_Instructions for the task:_ Carry on the passage about coordinated security disclosures from the point where it stops.

_Extract:_
There is a separate, disclosure-safety reason to hold a finding back: an UNFIXED

advisory. An embargoed vulnerability sits in a private vault, never scored and never

sent to a hosted model, until its advisory publishes, at which point it becomes a

PUBLIC DATED row (verifiable, and contamination-controlled for every prior model).

That vault is a coordinated-disclosure safeguard, not the durability mechanism, and

nothing in it is ever the headline.



## Selected public findings



The track record behind the method: coordinated security disclosures by the author

that are now public (severity as the official advisory rates it). Generated from a

single source of truth; each row is verified against the live advisory state before

it ships.

_Record extracts:_
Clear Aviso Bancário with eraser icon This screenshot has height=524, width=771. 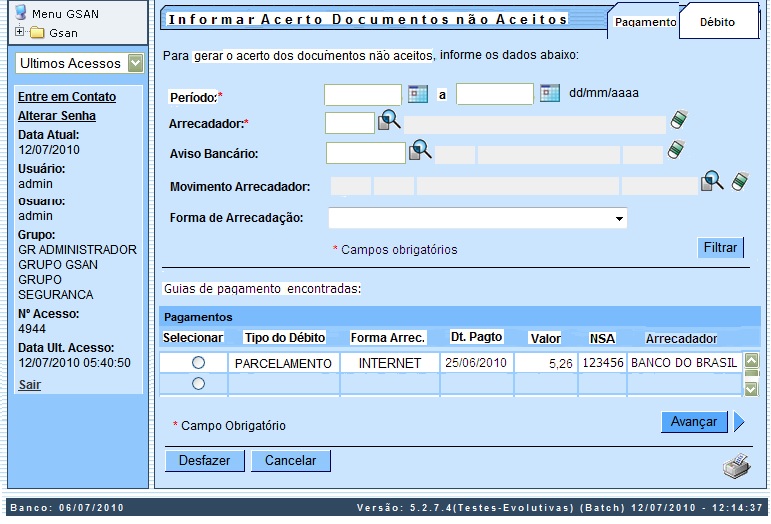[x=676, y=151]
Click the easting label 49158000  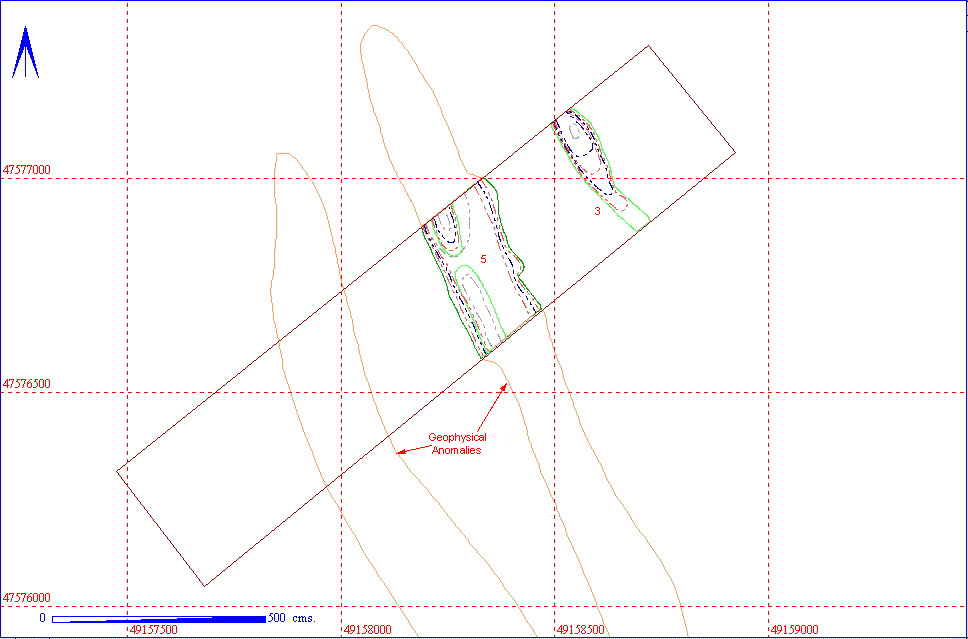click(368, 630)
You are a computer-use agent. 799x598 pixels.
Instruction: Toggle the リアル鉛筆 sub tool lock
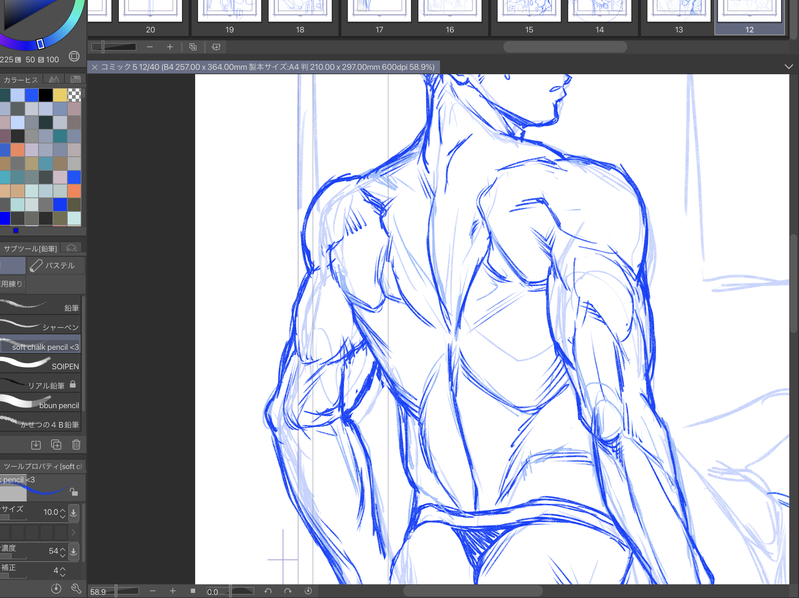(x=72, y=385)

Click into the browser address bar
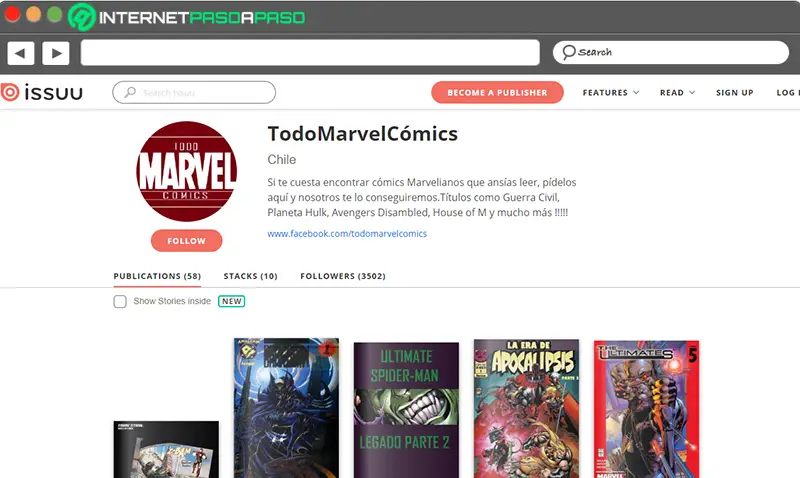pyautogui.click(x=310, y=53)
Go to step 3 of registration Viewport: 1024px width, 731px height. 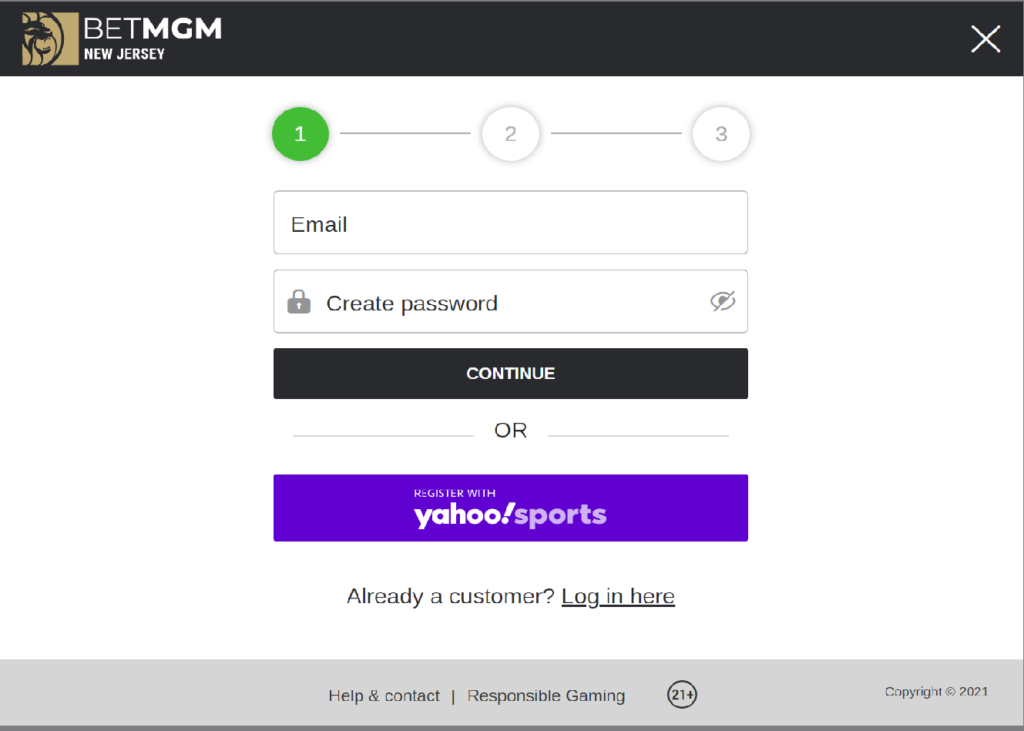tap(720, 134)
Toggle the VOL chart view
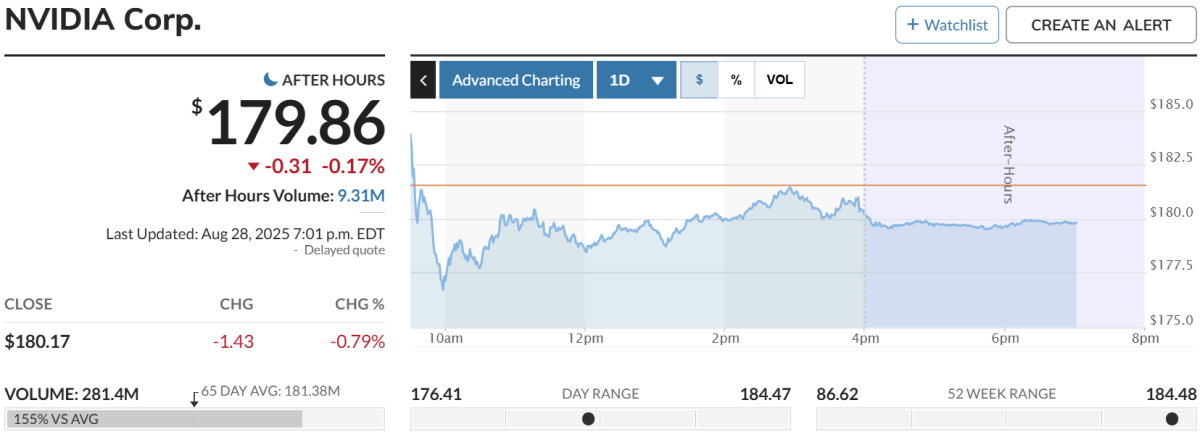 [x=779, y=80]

_Result below:_
| finding | severity | identifier | advisory |

|---|---|---|---|

| Open WebUI | High 8.5 | CVE-2026-54008 | [CVE-2026-54008](https://github.com/open-webui/open-webui/security/advisories/GHSA-226f-f24g-524w) |

| dex | High | GHSA-7qjx | [GHSA-7qjx](https://github.com/dexidp/dex/security/advisories/GHSA-7qjx-gp9h-65qj) |

| Langroid | High | GHSA-2pq5 | [GHSA-2pq5](https://github.com/langroid/langroid/security/advisories/GHSA-2pq5-3q89-j7cc) |

| ouroboros | High | GHSA-jv2h | [GHSA-jv2h](https://github.com/Q00/ouroboros/security/advisories/GHSA-jv2h-4p9v-wf5w) |

| Open WebUI | High 7.3 | GHSA-3wgj | [GHSA-3wgj](https://github.com/advisories/GHSA-3wgj-c2hg-vm6q) |

| MCP Registry | Mod 6.3 | CVE-2026-44430 | [CVE-2026-44430](https://github.com/advisories/GHSA-r48c-v28r-pf6v) |

| GitHub MCP Server | Mod 6.0 | CVE-2026-48529 | [CVE-2026-48529](https://github.com/github/github-mcp-server/security/advisories/GHSA-pjp5-fpmr-3349) |

| Kirby | Mod 5.3 | CVE-2026-45334 | [CVE-2026-45334](https://github.com/getkirby/kirby/security/advisories/GHSA-39vq-49qm-r2mc) |

| Outline | Mod | CVE-2026-43890 | [CVE-2026-43890](https://github.com/outline/outline/security/advisories/GHSA-gf8h-cv9v-q4fw) |

| Google MCP Toolbox | Mod | PR #3324 | [PR #3324](https://github.com/googleapis/mcp-toolbox/pull/3324) |



Additional findings are in private coordination and are not listed until their

advisories publish.



## Verticals



The flagship vertical is `authz` (agent tool-dispatch authorization confusion):

broken object-/function-level authorization on tool handlers, REST-vs-agent path

divergence, and confused-deputy delegation through a tool-calling layer. A second

`decode` vertical is reserved for parsing/decoding-primitive bugs.



## Metrics, in brief



- **OWASP confusion matrix**: TP/FP/TN/FN with **Youden's J**

  (`sensitivity + specificity − 1`), rewarding systems that both catch vulns *and*

  exonerate secure variants.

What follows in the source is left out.